FILE - In this Sunday, Oct. 18, 2020, file photo, families of COVID-19 victims who passed away in New York nursing homes gather in front of the Cobble Hill Health Center in the Brooklyn borough of New York to demand New York State Gov. Andrew Cuomo apologize for his response to clusters in nursing homes during the pandemic. More than 9,000 recovering coronavirus patients in New York state were released from hospitals into nursing homes at the height of the pandemic under a controversial order that was scrapped amid criticisms it accelerated outbreaks, according to new records obtained by The Associated Press. (AP Photo/Yuki Iwamura)
Assemblyman Tom Abinanti (D-Tarrytown) pressed fellow Democrats in the Legislature to take up a Cuomo censure resolution during a private virtual meeting. Abinanti said the state's nursing homes felt pushed to take COVID patients because they rely on government funding, especially Medicare, to care for their residents. He added: "It is time to draft and discuss a censure resolution. The Governor had withheld information in defiance of legislative requests, which appeared to be part of a cover-up of the fatal results of his intentional strategy of prematurely returning sick COVID from hospitals to nursing homes, who were unprepared to take them."
Meanwhile, Senate Democrats in the state also criticized Gov. Cuomo's handling of extended care facilities during the pandemic, passing 11 pieces of legislation just days after the Governor proposed his own set of overhauls. The legislation, which could bring significant changes to the state's nursing homes, includes a measure ordering the state Department of Health to create a new infection control inspection audit and checklist for nursing homes. The steps will also mandate transparent reporting of COVID-19 deaths, ensure facilities disclose health and safety violations in writing to residents' family members and require that they spend 70% of their revenue on patient care.
Senate GOP Leader Rob Ortt and Assembly GOP Leader Will Barclay held a press conference at the State Capitol on Monday to discuss plans to introduce a bill to rescind Cuomo's emergency powers as a hostile amendment. Ortt said 14 Senate Democrats agreed to support the push. He said there would be a vote to discover if they are genuinely committed. It has been almost a year since the state Legislature voted to give the Governor those powers, which are set to expire in April.
In early February, Sen. Liz Krueger, the top Democrat on the powerful Senate Finance Committee, who presented one of the first direct challenges from a member of the Legislature's Democratic majority, labeled the findings in Attorney General Letitia James's nursing home report "an intentional underreporting of deaths" and called on the Legislature to begin oversight hearings. Last week, Sen. Krueger called for Governor Cuomo's powers to be reviewed, again stating the AG's report that revealed New York might have undercounted the number of nursing home and long-term care facility residents who have died during the pandemic by 50%.

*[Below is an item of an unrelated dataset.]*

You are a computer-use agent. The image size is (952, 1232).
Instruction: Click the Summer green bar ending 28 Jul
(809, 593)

As previously reported, Governor Cuomo faces mounting probes from all sides, including the FBI and the U.S. Attorney’s Office in Brooklyn. Last week, Cuomo touted his nursing home reforms as a measure to solve the mounting issues, hoping they would be a part of upcoming budget negotiations and claiming the measures aim to improve transparency, prioritize patient care over profit, and hold nursing home operators accountable. He said, "The funding should be going to the facility and the patient care. These are not designed to be businesses and money-making machines."

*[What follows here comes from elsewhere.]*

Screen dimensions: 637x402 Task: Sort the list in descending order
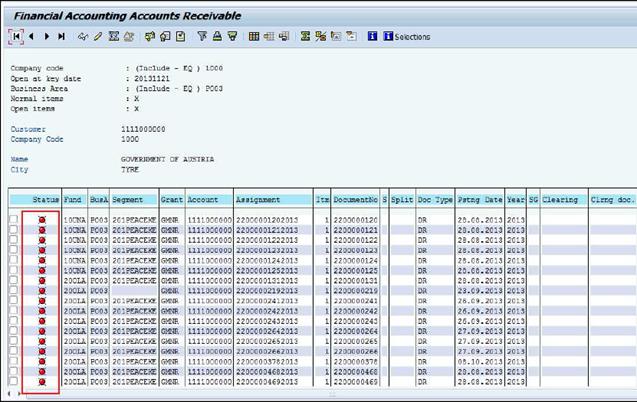tap(231, 37)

Cuomo also announced that visitors would be allowed in nursing homes beginning this Friday, pool halls will be allowed to open at 50% capacity, and New York City movie theaters can open at 25% capacity. However, in a state that has been on a massive lockdown for months, many aren't buying his reforms or the motives behind them. Instead, they say Cuomo is diverting his responsibility for the thousands of nursing home deaths in New York throughout the pandemic.
Last week, Representative Alexandria Ocasio-Cortez joined New York Democrats in calling for an investigation into how Governor Cuomo’s administration handled the COVID-19 crisis in nursing homes. In a statement released last Friday afternoon, Ocasio-Cortez said, “Thousands of vulnerable New Yorkers lost their lives in nursing homes throughout the pandemic. Their loved ones and the public deserve answers and transparency from their elected leadership, and the Secretary to the Governor’s remarks warrant a full investigation.”